Nurse Betty
(Click here for Internet Movie Database entry)

This is one weird, whacked-out movie. Think Pulp Fiction crossed with The Truman Show. Nurse Betty is the story of a waitress named Betty (Rene Zellweger) whose philandering husband (Aaron Eckhart) is mixed up with some bad people. Enter a couple of hitmen a la John Travolta and Samuel L. Jackson. Here, they are played with panache by Morgan Freeman and Chris Rock. Ok. I'll leave out a few details here, remember the Pulp Fiction reference, but the next thing we know a traumatized Betty is driving across country on her way to meet Dr.

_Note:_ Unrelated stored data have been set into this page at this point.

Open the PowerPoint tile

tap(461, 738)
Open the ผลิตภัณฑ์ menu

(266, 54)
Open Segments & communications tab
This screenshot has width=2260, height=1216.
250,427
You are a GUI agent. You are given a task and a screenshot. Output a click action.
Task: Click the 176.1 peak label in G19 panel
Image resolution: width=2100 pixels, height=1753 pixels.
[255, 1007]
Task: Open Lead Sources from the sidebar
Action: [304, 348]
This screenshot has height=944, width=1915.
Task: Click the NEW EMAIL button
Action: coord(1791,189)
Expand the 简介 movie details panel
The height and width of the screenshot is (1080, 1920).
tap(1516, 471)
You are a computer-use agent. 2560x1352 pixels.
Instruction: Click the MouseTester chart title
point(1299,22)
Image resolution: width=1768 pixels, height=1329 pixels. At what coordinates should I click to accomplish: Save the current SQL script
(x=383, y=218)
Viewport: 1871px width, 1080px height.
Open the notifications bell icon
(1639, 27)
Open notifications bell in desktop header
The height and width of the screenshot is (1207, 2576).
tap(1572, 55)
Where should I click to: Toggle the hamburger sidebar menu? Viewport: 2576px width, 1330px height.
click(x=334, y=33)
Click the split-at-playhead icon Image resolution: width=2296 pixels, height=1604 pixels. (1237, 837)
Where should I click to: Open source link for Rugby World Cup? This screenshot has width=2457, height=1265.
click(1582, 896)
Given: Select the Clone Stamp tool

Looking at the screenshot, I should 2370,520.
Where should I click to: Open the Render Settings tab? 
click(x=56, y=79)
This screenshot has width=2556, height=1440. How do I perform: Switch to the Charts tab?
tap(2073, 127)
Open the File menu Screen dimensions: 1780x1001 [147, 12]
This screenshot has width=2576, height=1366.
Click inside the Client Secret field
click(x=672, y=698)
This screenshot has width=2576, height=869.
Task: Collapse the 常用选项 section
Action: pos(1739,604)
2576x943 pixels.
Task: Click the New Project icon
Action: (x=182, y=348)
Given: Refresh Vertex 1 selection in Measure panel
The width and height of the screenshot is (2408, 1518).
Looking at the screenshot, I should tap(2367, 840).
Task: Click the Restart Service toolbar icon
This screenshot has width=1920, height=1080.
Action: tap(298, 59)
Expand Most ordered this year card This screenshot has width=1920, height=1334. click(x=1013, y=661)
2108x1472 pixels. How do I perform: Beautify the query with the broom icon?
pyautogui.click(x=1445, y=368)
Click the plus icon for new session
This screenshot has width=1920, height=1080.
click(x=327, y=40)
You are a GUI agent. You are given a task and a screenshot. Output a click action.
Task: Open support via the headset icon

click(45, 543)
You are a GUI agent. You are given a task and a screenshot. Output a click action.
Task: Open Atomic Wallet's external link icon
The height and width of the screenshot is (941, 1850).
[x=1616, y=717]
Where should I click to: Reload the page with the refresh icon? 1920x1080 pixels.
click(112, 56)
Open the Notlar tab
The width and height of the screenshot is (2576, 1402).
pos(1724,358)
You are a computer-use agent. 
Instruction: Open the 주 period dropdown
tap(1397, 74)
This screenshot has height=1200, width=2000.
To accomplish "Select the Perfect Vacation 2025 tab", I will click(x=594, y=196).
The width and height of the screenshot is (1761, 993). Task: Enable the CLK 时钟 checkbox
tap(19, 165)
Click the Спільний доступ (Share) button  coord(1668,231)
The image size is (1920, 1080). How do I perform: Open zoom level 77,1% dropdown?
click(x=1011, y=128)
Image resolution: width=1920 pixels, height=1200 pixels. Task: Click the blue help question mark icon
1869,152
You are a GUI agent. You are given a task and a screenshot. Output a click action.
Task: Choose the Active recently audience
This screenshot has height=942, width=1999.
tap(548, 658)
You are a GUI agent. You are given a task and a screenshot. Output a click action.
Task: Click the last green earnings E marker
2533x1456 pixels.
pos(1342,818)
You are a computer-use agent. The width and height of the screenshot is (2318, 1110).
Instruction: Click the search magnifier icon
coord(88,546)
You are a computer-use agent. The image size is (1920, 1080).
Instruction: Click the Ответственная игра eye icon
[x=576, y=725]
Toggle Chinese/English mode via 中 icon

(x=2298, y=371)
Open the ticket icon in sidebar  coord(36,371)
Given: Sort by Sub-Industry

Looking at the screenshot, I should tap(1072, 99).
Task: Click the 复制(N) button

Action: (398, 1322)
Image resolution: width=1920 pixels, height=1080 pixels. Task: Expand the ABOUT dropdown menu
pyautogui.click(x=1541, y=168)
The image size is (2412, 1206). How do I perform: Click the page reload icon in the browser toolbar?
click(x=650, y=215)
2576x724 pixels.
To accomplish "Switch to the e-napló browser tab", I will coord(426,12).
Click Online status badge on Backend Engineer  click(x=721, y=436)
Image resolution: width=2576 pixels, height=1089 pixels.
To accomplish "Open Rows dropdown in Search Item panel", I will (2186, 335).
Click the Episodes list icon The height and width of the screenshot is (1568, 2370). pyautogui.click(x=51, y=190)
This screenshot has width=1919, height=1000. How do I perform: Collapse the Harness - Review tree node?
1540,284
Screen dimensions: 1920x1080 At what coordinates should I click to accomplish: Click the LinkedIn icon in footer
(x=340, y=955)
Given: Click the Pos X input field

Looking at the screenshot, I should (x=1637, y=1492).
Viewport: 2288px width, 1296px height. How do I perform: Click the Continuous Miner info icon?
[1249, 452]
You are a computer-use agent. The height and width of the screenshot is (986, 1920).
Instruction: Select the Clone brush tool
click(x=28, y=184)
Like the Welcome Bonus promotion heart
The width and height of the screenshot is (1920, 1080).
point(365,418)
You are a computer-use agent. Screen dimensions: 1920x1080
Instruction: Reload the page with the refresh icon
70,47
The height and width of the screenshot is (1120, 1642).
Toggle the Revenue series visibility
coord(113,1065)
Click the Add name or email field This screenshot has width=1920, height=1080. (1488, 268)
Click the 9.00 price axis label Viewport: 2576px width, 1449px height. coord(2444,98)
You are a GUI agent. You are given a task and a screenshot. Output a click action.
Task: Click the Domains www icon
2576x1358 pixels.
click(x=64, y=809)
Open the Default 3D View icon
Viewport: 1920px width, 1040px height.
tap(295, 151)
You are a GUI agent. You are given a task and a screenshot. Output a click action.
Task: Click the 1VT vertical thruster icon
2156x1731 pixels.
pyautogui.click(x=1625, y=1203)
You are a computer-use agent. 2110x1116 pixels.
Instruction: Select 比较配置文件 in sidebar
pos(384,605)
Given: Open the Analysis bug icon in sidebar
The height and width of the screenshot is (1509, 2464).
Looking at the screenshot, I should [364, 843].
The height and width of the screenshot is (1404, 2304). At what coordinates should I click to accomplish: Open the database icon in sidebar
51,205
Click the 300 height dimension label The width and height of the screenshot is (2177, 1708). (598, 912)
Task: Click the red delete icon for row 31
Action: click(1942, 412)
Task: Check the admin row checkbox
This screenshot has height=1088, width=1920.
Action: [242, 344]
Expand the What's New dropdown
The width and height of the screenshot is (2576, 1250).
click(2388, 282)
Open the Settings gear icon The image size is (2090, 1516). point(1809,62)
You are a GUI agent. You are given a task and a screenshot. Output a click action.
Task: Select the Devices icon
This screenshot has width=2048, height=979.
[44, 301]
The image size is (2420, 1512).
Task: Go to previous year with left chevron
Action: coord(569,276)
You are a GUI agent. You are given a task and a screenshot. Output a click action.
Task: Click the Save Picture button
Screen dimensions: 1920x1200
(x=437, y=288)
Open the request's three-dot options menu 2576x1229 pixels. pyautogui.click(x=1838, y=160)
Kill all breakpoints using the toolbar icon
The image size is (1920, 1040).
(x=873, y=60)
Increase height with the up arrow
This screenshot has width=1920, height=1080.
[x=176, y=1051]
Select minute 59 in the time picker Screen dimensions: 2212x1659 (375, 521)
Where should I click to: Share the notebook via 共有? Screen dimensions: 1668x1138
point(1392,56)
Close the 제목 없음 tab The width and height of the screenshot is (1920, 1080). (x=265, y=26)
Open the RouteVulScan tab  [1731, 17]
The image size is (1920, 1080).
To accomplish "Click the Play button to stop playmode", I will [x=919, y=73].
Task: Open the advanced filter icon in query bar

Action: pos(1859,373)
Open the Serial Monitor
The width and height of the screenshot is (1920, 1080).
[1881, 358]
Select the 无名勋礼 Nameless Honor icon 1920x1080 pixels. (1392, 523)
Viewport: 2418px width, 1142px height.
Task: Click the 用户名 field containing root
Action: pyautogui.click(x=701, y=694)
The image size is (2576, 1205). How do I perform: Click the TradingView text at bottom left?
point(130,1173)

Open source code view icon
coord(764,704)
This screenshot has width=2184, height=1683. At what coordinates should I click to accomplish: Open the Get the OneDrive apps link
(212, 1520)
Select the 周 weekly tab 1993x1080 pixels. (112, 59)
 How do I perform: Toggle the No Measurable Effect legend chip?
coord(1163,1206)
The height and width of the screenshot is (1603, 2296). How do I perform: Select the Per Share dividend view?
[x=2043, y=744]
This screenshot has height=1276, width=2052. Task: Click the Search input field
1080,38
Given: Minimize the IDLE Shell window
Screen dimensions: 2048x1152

David Ravell (Greg Kinnear) with Freeman and Rock in hot pursuit. Ravell is a character in her favorite soap opera but Betty has decided that `One Reason To Live' is the real world. The action here is a bit uneven. It takes Betty and the boys so long to get to California that you could have gone to the bathroom and got some popcorn and not missed anything.  But the cast is so compelling and the story so strange that you want to stay and see how it comes out.  Nurse Betty is directed by Neil LaBute who made a big splash with his first two features, In the Company of Men, and Your Friends and Neighbors. He seems to specialize in portraying dysfunctional people but he takes it to a whole new level in Nurse Betty.  Everyone is good but Freeman and Rock as the hitmen, one about to retire, one just starting out, steal the film. Morgan Freeman is so good he could be reading from the phonebook and make it riveting. Here, he has a nice chemistry with Rock who gives a very controlled performance.  Zellweger is good as usual but doesn't do much in this role except stare off into  space vacantly. The supporting cast are all familiar faces. Kinnear does well as the soap opera star. Aaron Eckhart ,who plays Zellweger's husband, is apparently LaBute's favorite actor having now appeared in all three of his films. And look for Crispin Glover. He wins the `Karen Allen where have you been all these years award' which he wins jointly this year with Karen Allen. Back in 1985, Glover gave one of the weirdest but best performances in Back to the Future as Michael J. Fox's father. I would go to see Nurse Betty even if it's just to see Morgan Freeman staring out of the screen at you with those eyes of his.